Now let's get into the weird improvements…I used Ollama to run the Gemma 3 model (Google's open source, lighter weight model based on Google Genini's tech). I asked it "I want you to give me a list of the 25 most popular baby names for boys in the united states as well as what each one means" and timed how long it took to complete the response. The exact response length varied a little bit, but I ran the query a few times to get an average.

This one is massive, with the M4 Pro rendered the response 11x faster than the M2 Pro, which is…well, it's quite a result to say the least. Of course this was the 12 billion parameter model, which was the biggest one I could get to run on both machines, and the performance gap was so large, I wondered if this was a RAM constraint as the M4 has 24GB RAM and my M2 has 16GB RAM. Inspecting the Activity Monitor when both were running the model, I saw the same ~10GB RAM usage and each device had RAM to spare, but I wanted to omit that variable if I could and ran the smallest Gemma model I could, the 4 billion parameter option.

The gap was halved down to mere 6x advantage (😅) to the M4 Pro, but the performance is still massively in favor of the M4 Pro.

But here's where it gets really weird: a day after running these tests, I just looked at these graphs and something felt off, so I ran the same tests again.

This time the M4 Pro was similar to last time, but the M2 Pro was in a whole different league, almost 10x-ing its performance from last time. It's still taking close to 2x the time, but it's at least looking more like the other benchmarks I've been running now.

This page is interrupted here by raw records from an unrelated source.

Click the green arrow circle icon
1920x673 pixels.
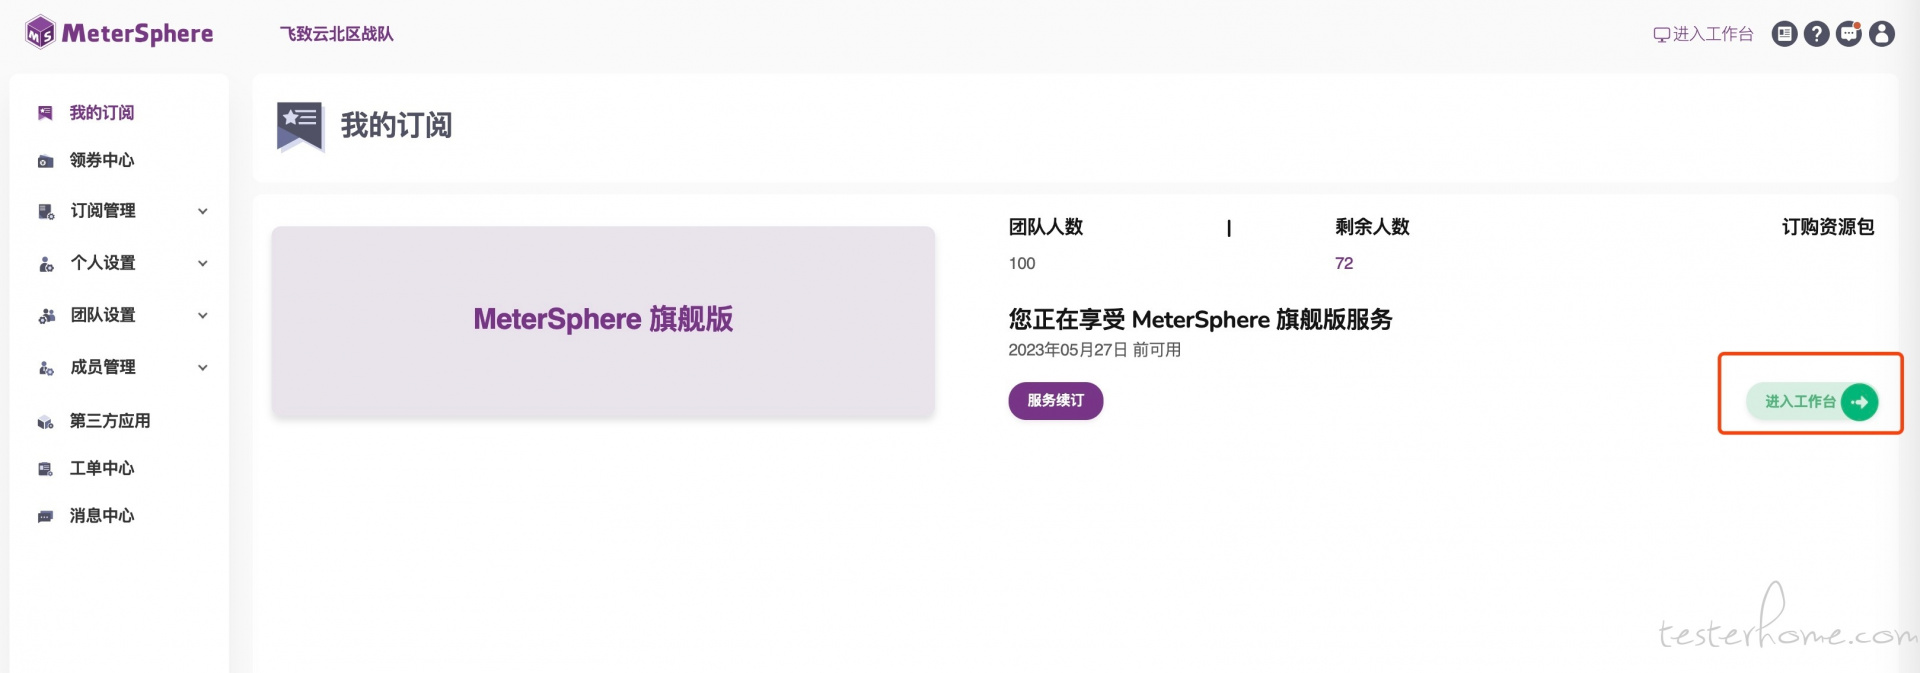pos(1859,402)
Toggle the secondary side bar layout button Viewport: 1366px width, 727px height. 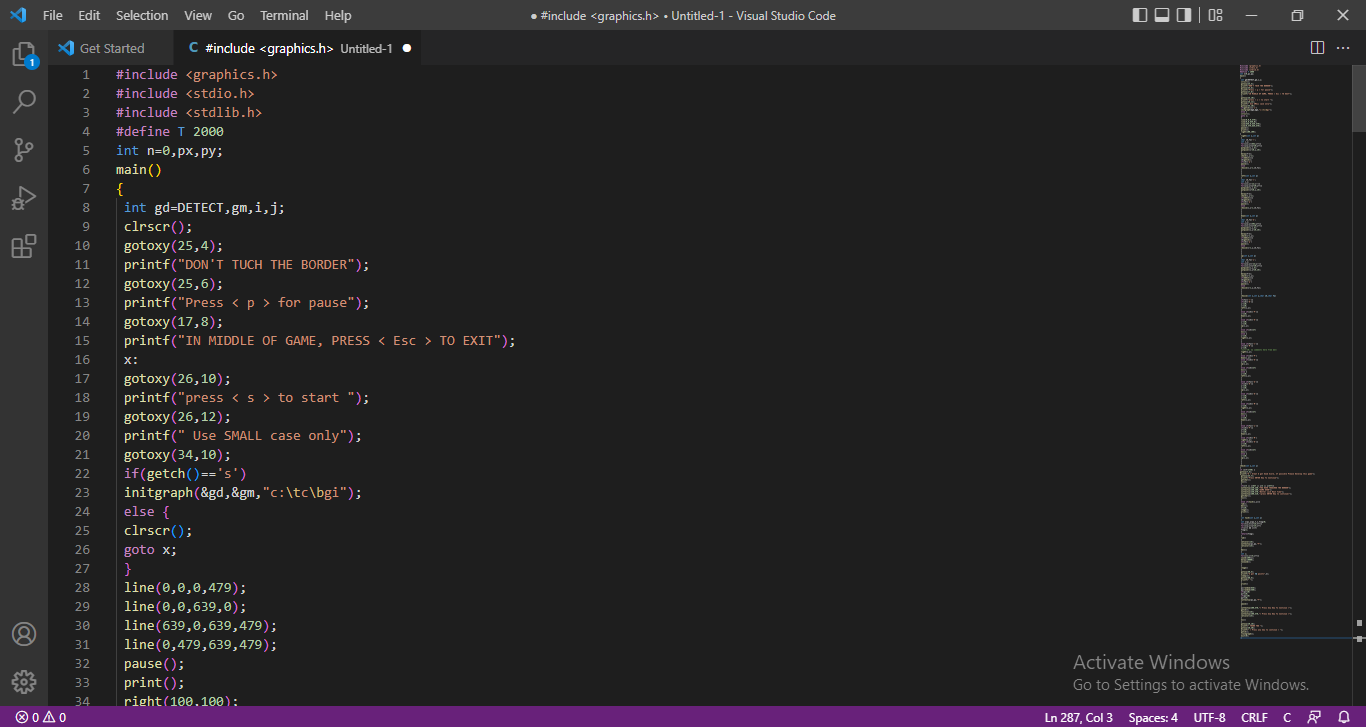tap(1184, 15)
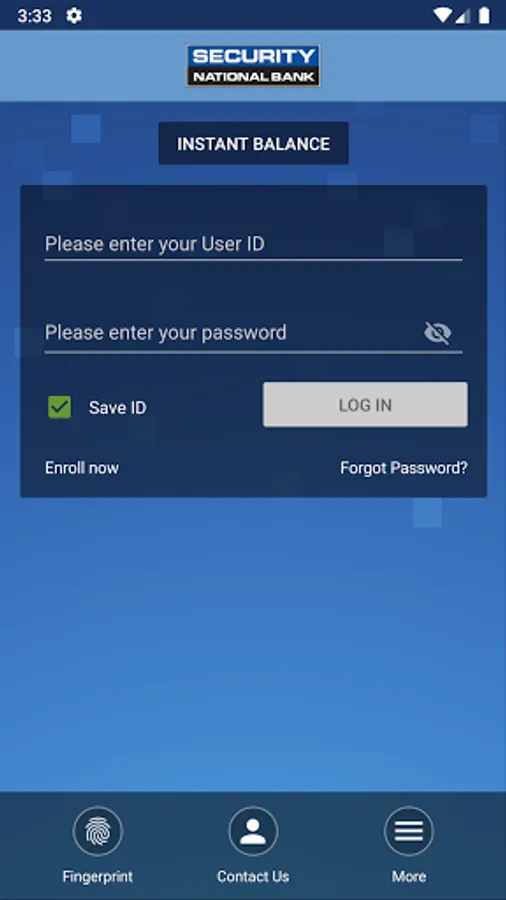The height and width of the screenshot is (900, 506).
Task: Open the INSTANT BALANCE button
Action: point(253,143)
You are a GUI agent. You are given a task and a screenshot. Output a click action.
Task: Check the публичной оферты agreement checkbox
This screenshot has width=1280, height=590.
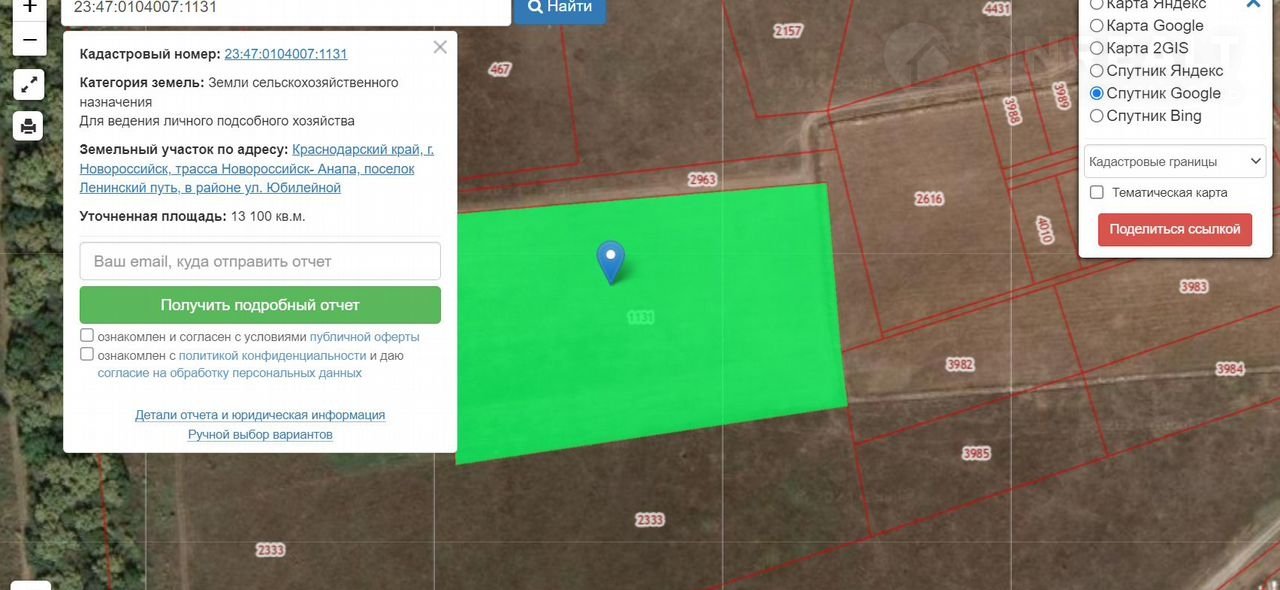tap(87, 336)
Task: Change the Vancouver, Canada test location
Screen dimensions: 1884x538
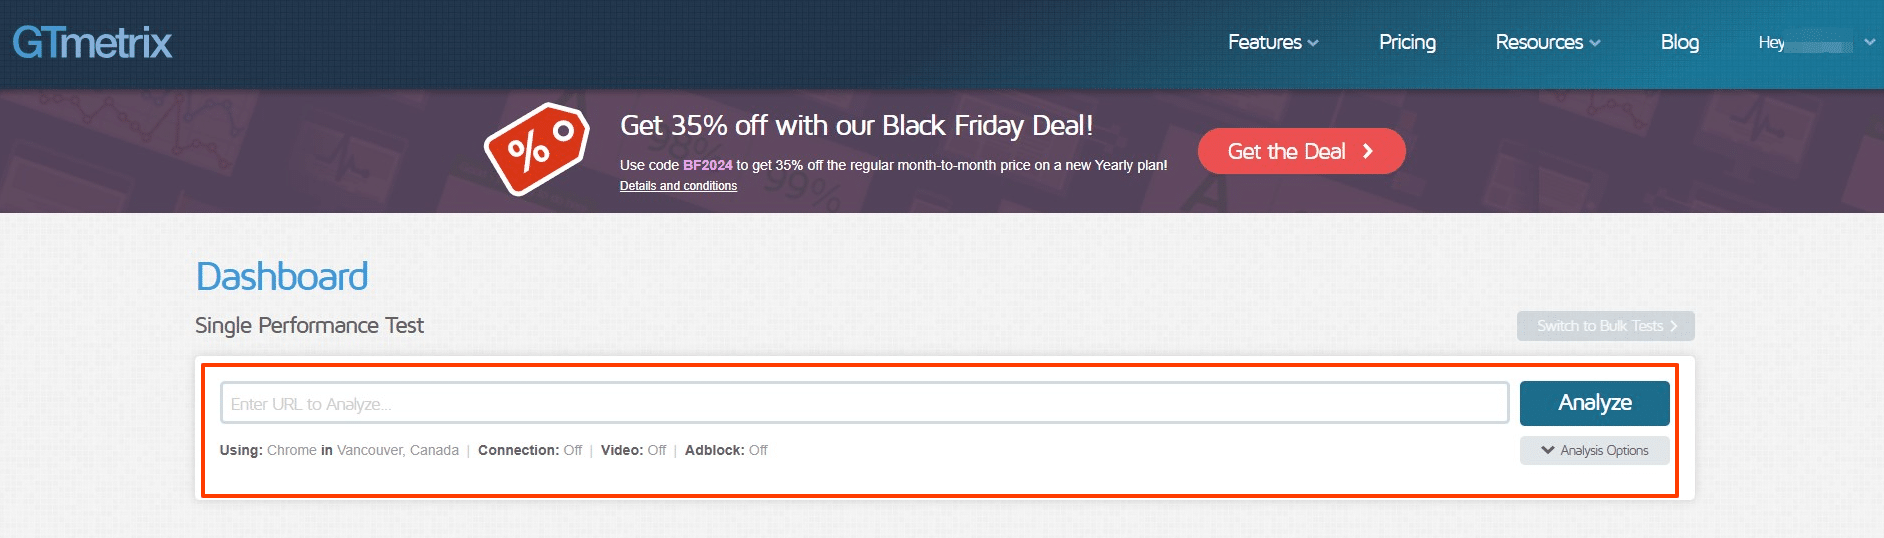Action: pos(397,451)
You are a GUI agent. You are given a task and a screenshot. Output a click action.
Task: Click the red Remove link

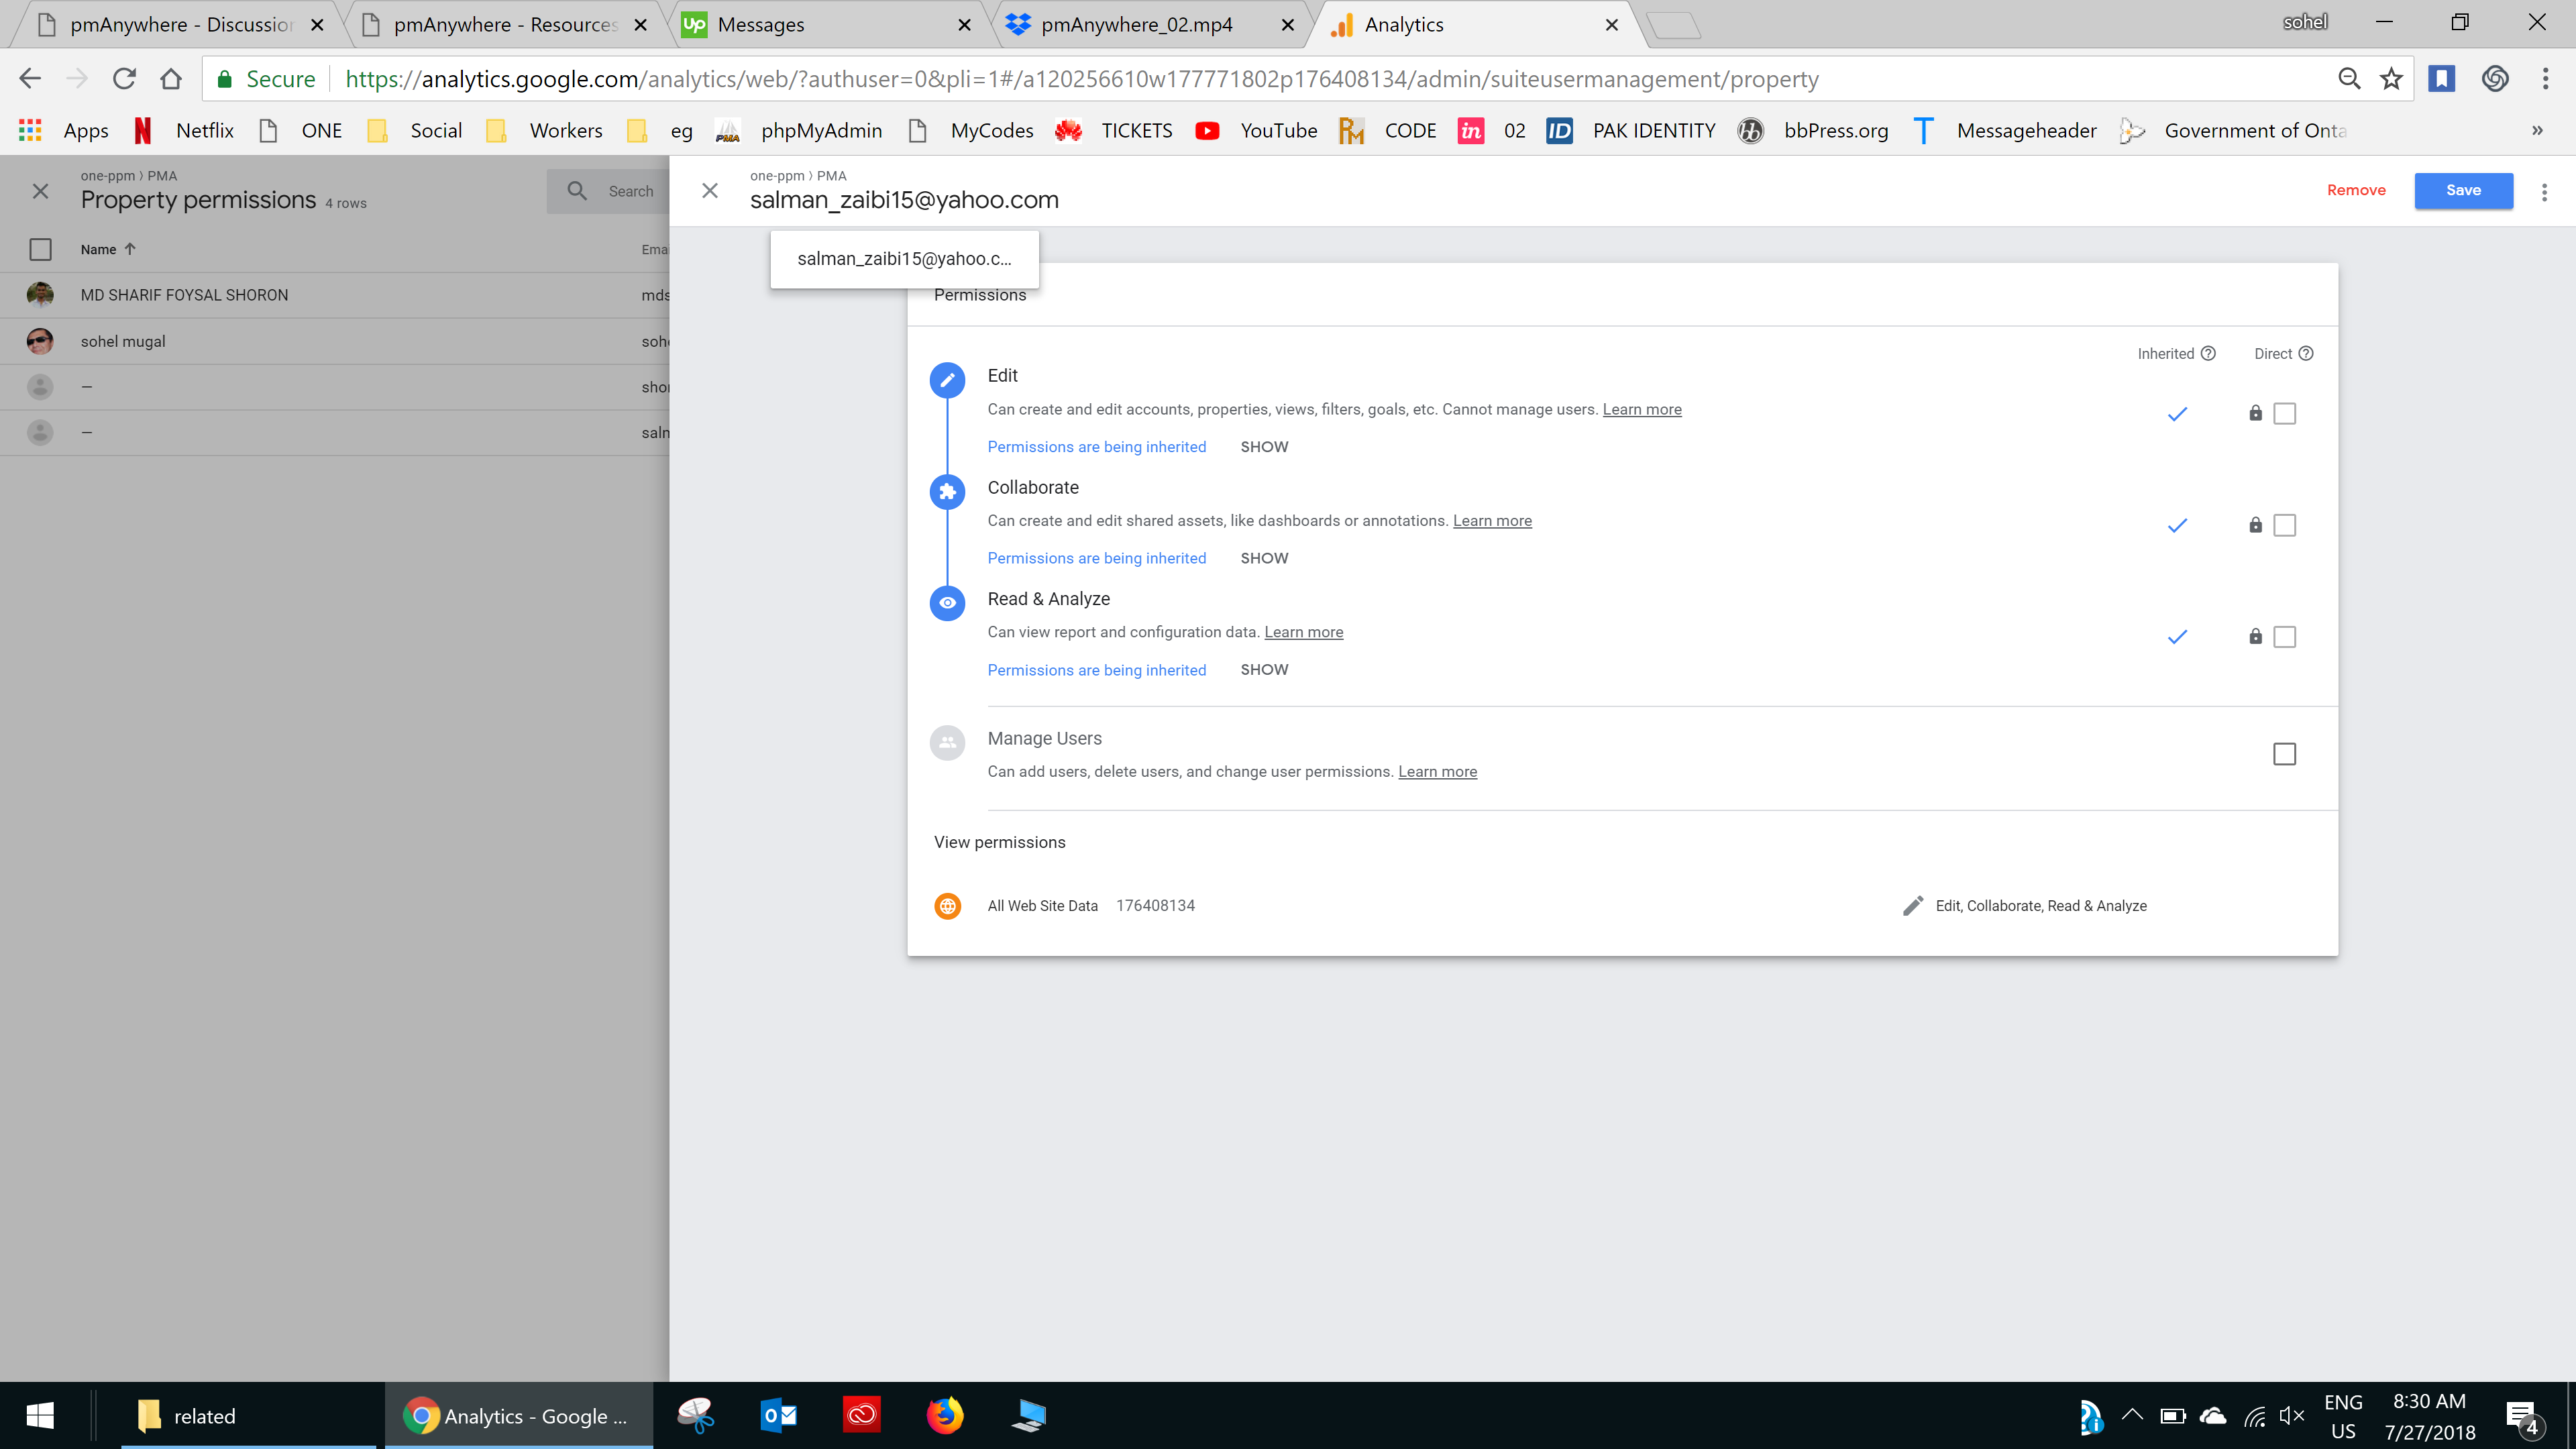2356,190
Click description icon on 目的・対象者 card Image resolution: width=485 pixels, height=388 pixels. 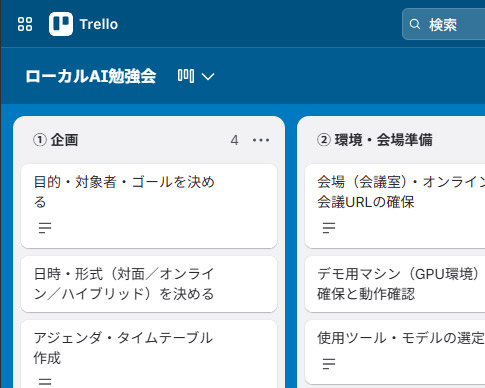tap(45, 228)
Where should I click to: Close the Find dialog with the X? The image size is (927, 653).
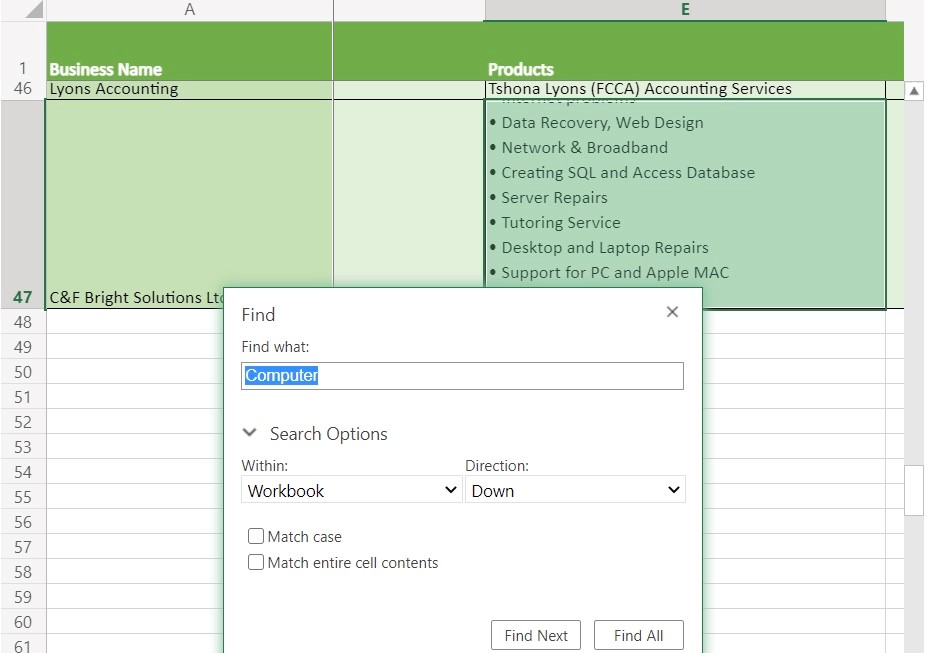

Thankfully, I brought receipts on these tests. Here's a side-by-side showing the two machines performing the same task in the updated test.

0:00

/1:05

And while I don't have a recording of the exact tests that generated the 6x and 11x results in the charts above, I did compare doing 100 names which give you an idea of the performance gap I was seeing. The M2 Pro seemed to get off to a decent start, but it quickly ran into some bottleneck that brought it to a crawl.

0:00

/1:59

I'm guess this was an anomaly, but I closed all other apps and was just using the LLM and Cleanshot on both computers in both cases.

Status

One thing not mentioned here is more"real time" performance, which is how well it does at rendering the UI as I work. Of course, most things are instant on all Apple silicon devices (seriously, if someone bought an M1 today I'd tell them they'll be happy for years, and I say this as someone who uses an M1 Mac as my work computer everyday and isn't even thinking about when my upgrade is coming), I do some tougher tasks in apps like Photoshop, Lightroom, and Final Cut Pro that push the M2 Pro to its limits and do feel meaningfully quicker on the M4 Pro. Could I survive on the M2 Pro for another year or two? Absolutely. Does the after-trade-in cost of having an M4 Pro for the next couple of years feel worth it to me? Kind of, yeah.

I haven't made up my mind 100% yet, but I have a pretty good feeling that I'll be sending back the M2 Pro.